Search the listing for the word "window". Copy every line where it is found.
╭─ Exercise input
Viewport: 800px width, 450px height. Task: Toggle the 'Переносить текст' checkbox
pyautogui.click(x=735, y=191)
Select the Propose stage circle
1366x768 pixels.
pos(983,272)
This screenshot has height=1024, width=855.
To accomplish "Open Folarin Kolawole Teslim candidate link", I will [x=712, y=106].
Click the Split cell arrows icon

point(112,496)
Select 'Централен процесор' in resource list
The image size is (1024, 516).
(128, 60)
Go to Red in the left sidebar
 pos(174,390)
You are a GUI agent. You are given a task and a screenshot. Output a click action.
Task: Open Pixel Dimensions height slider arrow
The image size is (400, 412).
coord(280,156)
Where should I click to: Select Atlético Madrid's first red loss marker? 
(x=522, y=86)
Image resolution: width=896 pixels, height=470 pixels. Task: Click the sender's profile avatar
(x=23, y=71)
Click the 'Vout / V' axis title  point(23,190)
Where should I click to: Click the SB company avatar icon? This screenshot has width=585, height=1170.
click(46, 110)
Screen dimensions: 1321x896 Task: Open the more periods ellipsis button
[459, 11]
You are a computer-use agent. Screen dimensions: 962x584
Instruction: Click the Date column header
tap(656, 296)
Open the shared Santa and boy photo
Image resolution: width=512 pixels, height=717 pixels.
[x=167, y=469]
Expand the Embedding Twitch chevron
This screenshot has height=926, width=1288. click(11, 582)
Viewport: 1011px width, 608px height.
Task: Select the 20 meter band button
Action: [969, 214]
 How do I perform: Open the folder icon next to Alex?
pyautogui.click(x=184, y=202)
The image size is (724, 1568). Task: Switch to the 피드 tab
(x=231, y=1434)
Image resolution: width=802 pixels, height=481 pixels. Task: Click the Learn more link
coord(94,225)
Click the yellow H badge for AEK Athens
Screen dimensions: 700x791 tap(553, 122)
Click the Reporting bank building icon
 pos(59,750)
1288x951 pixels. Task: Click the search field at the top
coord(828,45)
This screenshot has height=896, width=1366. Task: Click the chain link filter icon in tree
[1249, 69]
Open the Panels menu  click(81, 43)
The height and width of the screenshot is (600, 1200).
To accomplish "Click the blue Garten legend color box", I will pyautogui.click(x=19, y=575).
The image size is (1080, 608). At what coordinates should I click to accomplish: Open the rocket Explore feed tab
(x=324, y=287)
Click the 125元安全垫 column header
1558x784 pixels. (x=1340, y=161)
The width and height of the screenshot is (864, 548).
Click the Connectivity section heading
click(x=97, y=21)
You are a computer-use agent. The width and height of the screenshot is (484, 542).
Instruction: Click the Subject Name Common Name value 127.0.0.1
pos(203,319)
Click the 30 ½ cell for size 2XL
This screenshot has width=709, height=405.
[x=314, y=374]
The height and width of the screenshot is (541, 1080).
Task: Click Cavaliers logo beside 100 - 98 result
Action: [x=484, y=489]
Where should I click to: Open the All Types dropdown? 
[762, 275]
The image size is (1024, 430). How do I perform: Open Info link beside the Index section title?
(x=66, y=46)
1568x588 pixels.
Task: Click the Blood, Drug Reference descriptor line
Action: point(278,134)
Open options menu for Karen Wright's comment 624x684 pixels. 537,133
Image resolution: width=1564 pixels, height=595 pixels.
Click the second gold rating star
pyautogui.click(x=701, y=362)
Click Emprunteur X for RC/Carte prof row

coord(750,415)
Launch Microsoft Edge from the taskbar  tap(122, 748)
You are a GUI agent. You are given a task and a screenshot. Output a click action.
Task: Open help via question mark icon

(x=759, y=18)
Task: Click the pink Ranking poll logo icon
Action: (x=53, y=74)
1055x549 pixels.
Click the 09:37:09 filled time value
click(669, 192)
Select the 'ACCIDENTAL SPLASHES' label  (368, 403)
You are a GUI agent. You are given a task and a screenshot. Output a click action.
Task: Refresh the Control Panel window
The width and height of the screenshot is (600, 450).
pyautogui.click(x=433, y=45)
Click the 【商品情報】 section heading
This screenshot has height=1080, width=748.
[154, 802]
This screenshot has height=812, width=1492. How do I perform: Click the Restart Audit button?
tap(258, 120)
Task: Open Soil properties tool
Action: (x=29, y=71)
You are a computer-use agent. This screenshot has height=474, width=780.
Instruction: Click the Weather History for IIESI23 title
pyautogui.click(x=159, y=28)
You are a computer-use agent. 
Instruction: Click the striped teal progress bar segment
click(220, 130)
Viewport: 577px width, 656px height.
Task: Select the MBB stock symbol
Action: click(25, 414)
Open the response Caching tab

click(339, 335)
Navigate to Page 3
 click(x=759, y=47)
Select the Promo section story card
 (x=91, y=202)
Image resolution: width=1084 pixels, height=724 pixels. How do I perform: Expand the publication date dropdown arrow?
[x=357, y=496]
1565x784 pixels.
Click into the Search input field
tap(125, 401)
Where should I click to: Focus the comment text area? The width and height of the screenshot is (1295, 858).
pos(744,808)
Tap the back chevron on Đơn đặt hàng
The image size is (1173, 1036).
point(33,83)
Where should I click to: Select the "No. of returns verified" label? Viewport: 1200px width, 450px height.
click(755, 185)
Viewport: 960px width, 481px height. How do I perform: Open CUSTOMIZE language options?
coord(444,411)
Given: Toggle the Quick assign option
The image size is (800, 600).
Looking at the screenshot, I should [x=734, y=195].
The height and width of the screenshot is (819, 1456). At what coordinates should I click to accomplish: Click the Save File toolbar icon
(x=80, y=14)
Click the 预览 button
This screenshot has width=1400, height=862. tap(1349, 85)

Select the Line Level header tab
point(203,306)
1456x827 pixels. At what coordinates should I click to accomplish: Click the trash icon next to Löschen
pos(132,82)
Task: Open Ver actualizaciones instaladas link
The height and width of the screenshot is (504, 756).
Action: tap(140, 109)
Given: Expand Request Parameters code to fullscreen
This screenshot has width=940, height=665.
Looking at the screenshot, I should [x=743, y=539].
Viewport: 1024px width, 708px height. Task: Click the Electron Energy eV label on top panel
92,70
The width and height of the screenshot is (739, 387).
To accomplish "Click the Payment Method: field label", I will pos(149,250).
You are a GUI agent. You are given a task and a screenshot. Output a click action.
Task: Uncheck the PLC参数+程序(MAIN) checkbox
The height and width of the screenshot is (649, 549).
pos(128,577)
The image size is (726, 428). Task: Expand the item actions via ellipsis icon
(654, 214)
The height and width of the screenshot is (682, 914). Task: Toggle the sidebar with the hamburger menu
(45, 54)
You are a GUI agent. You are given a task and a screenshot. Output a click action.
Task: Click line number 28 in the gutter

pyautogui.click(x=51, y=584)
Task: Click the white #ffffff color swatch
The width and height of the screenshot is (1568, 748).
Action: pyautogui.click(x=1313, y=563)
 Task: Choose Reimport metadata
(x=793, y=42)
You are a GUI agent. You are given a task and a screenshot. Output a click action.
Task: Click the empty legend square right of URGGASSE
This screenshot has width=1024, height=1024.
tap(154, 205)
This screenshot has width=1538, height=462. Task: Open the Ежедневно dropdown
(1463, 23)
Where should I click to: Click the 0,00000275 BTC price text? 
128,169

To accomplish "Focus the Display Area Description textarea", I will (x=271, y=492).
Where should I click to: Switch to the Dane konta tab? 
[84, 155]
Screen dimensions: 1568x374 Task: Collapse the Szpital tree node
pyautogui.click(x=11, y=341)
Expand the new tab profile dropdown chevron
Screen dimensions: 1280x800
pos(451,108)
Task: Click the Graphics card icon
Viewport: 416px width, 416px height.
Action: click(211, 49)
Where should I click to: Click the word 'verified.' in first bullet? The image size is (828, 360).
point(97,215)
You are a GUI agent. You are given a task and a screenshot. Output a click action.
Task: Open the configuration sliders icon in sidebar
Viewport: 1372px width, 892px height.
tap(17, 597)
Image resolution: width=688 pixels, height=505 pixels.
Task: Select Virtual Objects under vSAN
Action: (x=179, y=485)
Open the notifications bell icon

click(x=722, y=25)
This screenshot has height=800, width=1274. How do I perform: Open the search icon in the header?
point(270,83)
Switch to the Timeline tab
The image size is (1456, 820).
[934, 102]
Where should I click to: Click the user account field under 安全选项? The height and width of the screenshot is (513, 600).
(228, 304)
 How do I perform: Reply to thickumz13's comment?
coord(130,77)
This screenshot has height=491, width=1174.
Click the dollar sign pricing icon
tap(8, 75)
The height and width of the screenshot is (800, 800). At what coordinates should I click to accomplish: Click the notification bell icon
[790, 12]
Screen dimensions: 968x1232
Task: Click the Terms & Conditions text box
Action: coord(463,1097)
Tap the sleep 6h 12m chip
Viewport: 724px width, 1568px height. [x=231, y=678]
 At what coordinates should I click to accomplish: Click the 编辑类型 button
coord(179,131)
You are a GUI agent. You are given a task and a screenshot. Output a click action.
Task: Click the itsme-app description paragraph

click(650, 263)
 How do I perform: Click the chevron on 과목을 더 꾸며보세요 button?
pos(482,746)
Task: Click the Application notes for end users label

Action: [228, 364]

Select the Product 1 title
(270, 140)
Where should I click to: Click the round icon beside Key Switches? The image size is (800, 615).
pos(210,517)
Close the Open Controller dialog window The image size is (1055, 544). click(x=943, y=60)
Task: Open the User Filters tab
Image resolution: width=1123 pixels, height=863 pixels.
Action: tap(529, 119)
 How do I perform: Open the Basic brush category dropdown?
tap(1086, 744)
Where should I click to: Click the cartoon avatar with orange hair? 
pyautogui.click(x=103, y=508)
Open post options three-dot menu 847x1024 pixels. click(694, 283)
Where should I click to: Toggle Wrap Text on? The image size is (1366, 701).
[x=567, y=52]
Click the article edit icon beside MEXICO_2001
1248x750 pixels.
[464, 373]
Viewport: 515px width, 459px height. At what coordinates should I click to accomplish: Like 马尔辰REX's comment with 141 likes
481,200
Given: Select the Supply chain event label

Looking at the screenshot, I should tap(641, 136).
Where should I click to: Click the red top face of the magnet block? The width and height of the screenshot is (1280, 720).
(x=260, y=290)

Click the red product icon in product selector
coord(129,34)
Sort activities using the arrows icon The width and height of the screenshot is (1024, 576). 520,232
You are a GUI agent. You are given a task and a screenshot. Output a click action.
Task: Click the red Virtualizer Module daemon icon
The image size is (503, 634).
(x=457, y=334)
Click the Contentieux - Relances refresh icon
╰─
# [Written response]
Task: Refresh the Control Panel window
Close the Open Controller dialog window The image size is (1055, 544). click(x=943, y=60)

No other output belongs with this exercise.